Sono arrivate a un punto cruciale le trattative per la cessione della Banca della Svizzera Italiana (Bsi) da parte di Generali. Secondo diverse fonti i due gruppi che, secondo i rumors, sarebbero restati in gara (la spagnola Bankinter, data per alleata al fondo Apollo, e il gruppo portoghese Banco Espírito Santo) avrebbero fatto delle proposte che tuttavia dovrebbero discostarsi in modo sensibile dal valore di libro di Bsi nei bilanci di Generali, che è attorno ai 2,3 miliardi di euro. Oggi si terrà un consiglio di amministrazione di Generali che sarà di routine e, anche se ufficialmente il tema non sarà toccato, potrebbero esserci dei ragguagli sullo stato delle trattative.
Proprio nel prezzo sta la variabile fondamentale che aleggia sulla trattativa. Fino a fine 2012 infatti la valutazione che Generali aveva in mente per la sua controllata (che ha masse gestite intorno ai 55 miliardi di franchi svizzeri, cioè 67 miliardi di euro) era superiore al valore di libro. Ma, negli ultimi mesi, con l’approfondimento delle discussioni con i potenziali acquirenti le pretese sarebbero scese notevolmente.
Ma quanto potrebbe scendere il prezzo di Bsi per arrivare a conciliarsi con le offerte dei compratori? Mario Greco, l’Ad di Generali, ha messo in programma la vendita di Bsi nella seconda parte dell’anno, ma – come più volte spiegato al mercato – non a qualsiasi prezzo. Molti analisti, negli scorsi mesi, hanno previsto un prezzo di cessione intorno a 1,6-1,8 miliardi di euro con un contributo positivo al solvency margin di Generali di circa 8-9 punti percentuali. E proprio su questa cifra potrebbe essere definito il tetto, sotto il quale non sembra possibile andare.
Quanto potrebbero essere disposti a offrire la spagnola Bankinter e il gruppo portoghese Banco Espírito Santo?
I due compratori, secondo quanto riferiscono fonti vicine alle trattative, sarebbero interessati a comprare il controllo di Bsi ma di certo non sembrano disposti a fare sacrifici enormi pur di averla. Tutto sommato sia Bankinter sia Banco Espírito Santo sono due istituti che, pur essendo usciti abbastanza indenni dalla bufera finanziaria, fanno parte del sistema bancario di due Paesi (Spagna e Portogallo) tra i più colpiti dalla crisi.

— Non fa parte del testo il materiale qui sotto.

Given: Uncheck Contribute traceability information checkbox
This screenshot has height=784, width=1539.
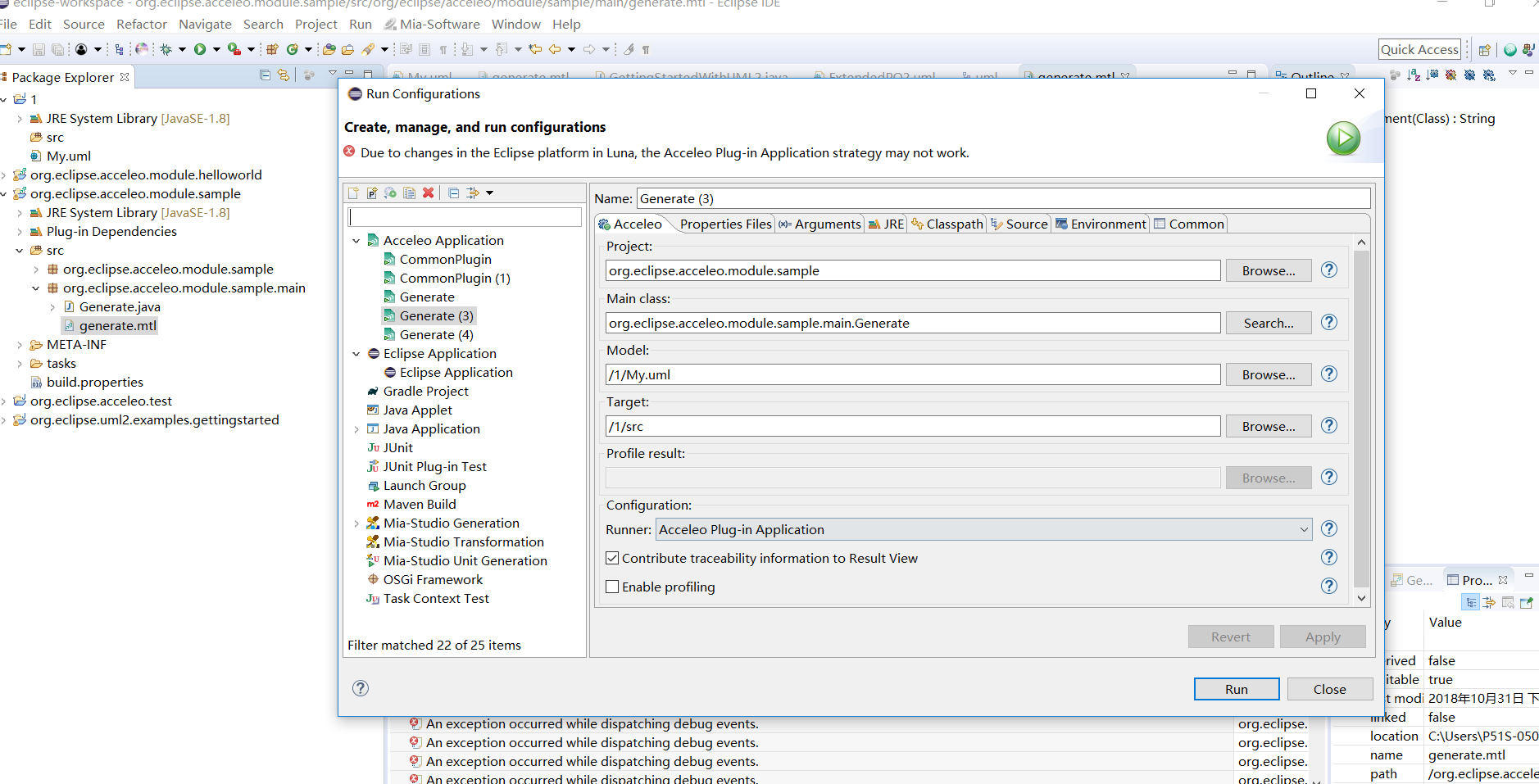Looking at the screenshot, I should [x=612, y=559].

Diverso sarebbe stato se a trattare con più incisività per la Banca della Svizzera Italiana fossero state Banque Safra e la cinese Icbc (la Industrial and Commercial Bank of China), cioè due gruppi con parecchia cassa a disposizione ma che tuttavia sembrerebbero ormai abbastanza timidi sul dossier.

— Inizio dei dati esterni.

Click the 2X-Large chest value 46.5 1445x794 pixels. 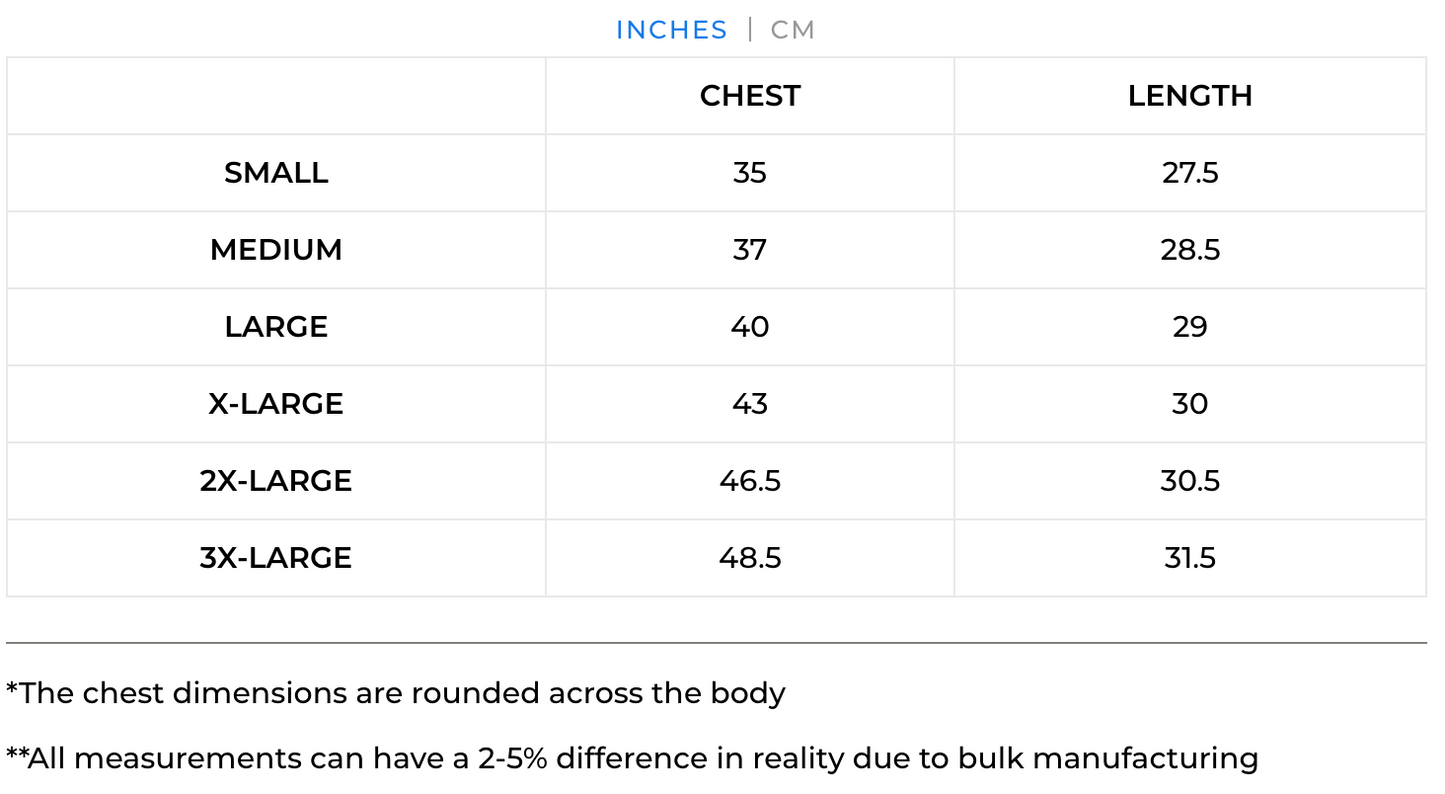click(750, 481)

Quindi, se non ci saranno colpi di scesa con l’ingresso in campo di nuovi potenziali compratori disposti a vedere il prezzo al rialzo, la vendita di Bsi sembra vicina a un bivio: cederla, magari non a un valore come nelle previsioni iniziali, oppure tenerla.
Di sicuro l’arrivo di un nuovo compratore è un tema molto sentito nel Canton Ticino, dove Bsi dà lavoro a un migliaio di dipendenti. Tanto che negli ultimi mesi da ambienti politici si auspicava una soluzione che potesse dare garanzie sull’occupazione, con la scelta di un acquirente solido. Sempre in Canton Ticino era stata anche auspicata la quotazione in Borsa dell’istituto.
Insomma, Generali sembra a un bivio sulla controllata elvetica. Nel frattempo, su un altro fronte, molto più semplice nelle modalità di vendita, sembrano ormai allo sprint finale le trattative per cedere Fata Assicurazioni al gruppo Cattolica. La valutazione dovrebbe essere attorno ai 150 milioni di euro. Intanto Generali ha conferito le 2,41 milioni di azioni detenute nel patto di Mediobanca alla controllata Generali Italia (ex Ina Assitalia).